Saved data entries
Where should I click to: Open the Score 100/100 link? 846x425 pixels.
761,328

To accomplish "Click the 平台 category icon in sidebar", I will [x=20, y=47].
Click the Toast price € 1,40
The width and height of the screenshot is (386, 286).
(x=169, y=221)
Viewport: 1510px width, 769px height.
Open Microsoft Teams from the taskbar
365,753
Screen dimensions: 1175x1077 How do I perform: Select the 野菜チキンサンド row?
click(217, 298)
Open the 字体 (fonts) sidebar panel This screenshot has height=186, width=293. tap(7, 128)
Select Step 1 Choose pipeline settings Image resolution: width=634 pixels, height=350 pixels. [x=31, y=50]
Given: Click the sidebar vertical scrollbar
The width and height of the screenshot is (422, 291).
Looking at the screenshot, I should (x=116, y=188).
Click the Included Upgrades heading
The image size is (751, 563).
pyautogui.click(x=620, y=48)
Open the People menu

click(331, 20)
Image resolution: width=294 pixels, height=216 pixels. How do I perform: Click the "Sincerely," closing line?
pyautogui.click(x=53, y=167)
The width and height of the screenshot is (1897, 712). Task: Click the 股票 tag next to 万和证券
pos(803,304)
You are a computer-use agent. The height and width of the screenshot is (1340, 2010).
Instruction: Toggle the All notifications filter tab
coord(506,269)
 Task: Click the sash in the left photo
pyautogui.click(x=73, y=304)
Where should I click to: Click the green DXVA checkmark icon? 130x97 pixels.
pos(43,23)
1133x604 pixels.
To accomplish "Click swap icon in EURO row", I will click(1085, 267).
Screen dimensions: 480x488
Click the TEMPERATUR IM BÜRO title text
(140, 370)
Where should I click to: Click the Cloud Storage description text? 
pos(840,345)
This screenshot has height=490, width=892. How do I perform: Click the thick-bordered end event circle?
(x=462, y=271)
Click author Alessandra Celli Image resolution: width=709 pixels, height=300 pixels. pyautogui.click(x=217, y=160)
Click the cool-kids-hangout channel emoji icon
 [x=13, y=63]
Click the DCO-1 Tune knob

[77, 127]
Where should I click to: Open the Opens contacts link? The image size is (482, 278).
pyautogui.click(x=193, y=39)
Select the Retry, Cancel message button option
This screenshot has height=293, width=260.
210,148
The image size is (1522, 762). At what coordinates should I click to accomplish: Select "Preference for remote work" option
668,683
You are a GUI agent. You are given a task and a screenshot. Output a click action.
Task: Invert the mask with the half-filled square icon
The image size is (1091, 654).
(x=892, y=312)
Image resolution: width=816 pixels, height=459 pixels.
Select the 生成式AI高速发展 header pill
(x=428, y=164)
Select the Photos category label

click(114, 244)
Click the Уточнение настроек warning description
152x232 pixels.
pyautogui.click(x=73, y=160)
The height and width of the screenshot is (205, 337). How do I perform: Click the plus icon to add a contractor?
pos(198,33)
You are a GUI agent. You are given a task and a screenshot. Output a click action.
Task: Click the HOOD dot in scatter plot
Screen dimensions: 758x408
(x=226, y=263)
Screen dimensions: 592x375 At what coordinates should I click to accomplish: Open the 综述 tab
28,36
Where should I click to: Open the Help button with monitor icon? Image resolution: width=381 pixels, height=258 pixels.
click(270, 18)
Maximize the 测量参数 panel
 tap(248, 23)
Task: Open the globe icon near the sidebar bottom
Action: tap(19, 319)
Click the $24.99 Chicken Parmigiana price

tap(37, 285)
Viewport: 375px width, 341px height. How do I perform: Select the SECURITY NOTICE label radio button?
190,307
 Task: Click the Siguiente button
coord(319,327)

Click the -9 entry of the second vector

**Task statement**
Whatever the entries say, repeat all of them exactly.

**Final answer**
Where should I click to: Open the Score 100/100 link? 846x425 pixels.
761,328

To accomplish "Click the 平台 category icon in sidebar", I will [x=20, y=47].
Click the Toast price € 1,40
The width and height of the screenshot is (386, 286).
(x=169, y=221)
Viewport: 1510px width, 769px height.
Open Microsoft Teams from the taskbar
365,753
Screen dimensions: 1175x1077 How do I perform: Select the 野菜チキンサンド row?
click(217, 298)
Open the 字体 (fonts) sidebar panel This screenshot has height=186, width=293. tap(7, 128)
Select Step 1 Choose pipeline settings Image resolution: width=634 pixels, height=350 pixels. [x=31, y=50]
Given: Click the sidebar vertical scrollbar
The width and height of the screenshot is (422, 291).
Looking at the screenshot, I should (x=116, y=188).
Click the Included Upgrades heading
The image size is (751, 563).
pyautogui.click(x=620, y=48)
Open the People menu

click(331, 20)
Image resolution: width=294 pixels, height=216 pixels. How do I perform: Click the "Sincerely," closing line?
pyautogui.click(x=53, y=167)
The width and height of the screenshot is (1897, 712). Task: Click the 股票 tag next to 万和证券
pos(803,304)
You are a computer-use agent. The height and width of the screenshot is (1340, 2010).
Instruction: Toggle the All notifications filter tab
coord(506,269)
 Task: Click the sash in the left photo
pyautogui.click(x=73, y=304)
Where should I click to: Click the green DXVA checkmark icon? 130x97 pixels.
pos(43,23)
1133x604 pixels.
To accomplish "Click swap icon in EURO row", I will click(1085, 267).
Screen dimensions: 480x488
Click the TEMPERATUR IM BÜRO title text
(140, 370)
Where should I click to: Click the Cloud Storage description text? 
pos(840,345)
This screenshot has height=490, width=892. How do I perform: Click the thick-bordered end event circle?
(x=462, y=271)
Click author Alessandra Celli Image resolution: width=709 pixels, height=300 pixels. pyautogui.click(x=217, y=160)
Click the cool-kids-hangout channel emoji icon
 [x=13, y=63]
Click the DCO-1 Tune knob

[77, 127]
Where should I click to: Open the Opens contacts link? The image size is (482, 278).
pyautogui.click(x=193, y=39)
Select the Retry, Cancel message button option
This screenshot has height=293, width=260.
210,148
The image size is (1522, 762). At what coordinates should I click to accomplish: Select "Preference for remote work" option
668,683
You are a GUI agent. You are given a task and a screenshot. Output a click action.
Task: Invert the mask with the half-filled square icon
The image size is (1091, 654).
(x=892, y=312)
Image resolution: width=816 pixels, height=459 pixels.
Select the 生成式AI高速发展 header pill
(x=428, y=164)
Select the Photos category label

click(114, 244)
Click the Уточнение настроек warning description
152x232 pixels.
pyautogui.click(x=73, y=160)
The height and width of the screenshot is (205, 337). How do I perform: Click the plus icon to add a contractor?
pos(198,33)
You are a GUI agent. You are given a task and a screenshot. Output a click action.
Task: Click the HOOD dot in scatter plot
Screen dimensions: 758x408
(x=226, y=263)
Screen dimensions: 592x375 At what coordinates should I click to accomplish: Open the 综述 tab
28,36
Where should I click to: Open the Help button with monitor icon? Image resolution: width=381 pixels, height=258 pixels.
click(270, 18)
Maximize the 测量参数 panel
 tap(248, 23)
Task: Open the globe icon near the sidebar bottom
Action: tap(19, 319)
Click the $24.99 Chicken Parmigiana price

tap(37, 285)
Viewport: 375px width, 341px height. How do I perform: Select the SECURITY NOTICE label radio button?
190,307
 Task: Click the Siguiente button
coord(319,327)

Click the -9 entry of the second vector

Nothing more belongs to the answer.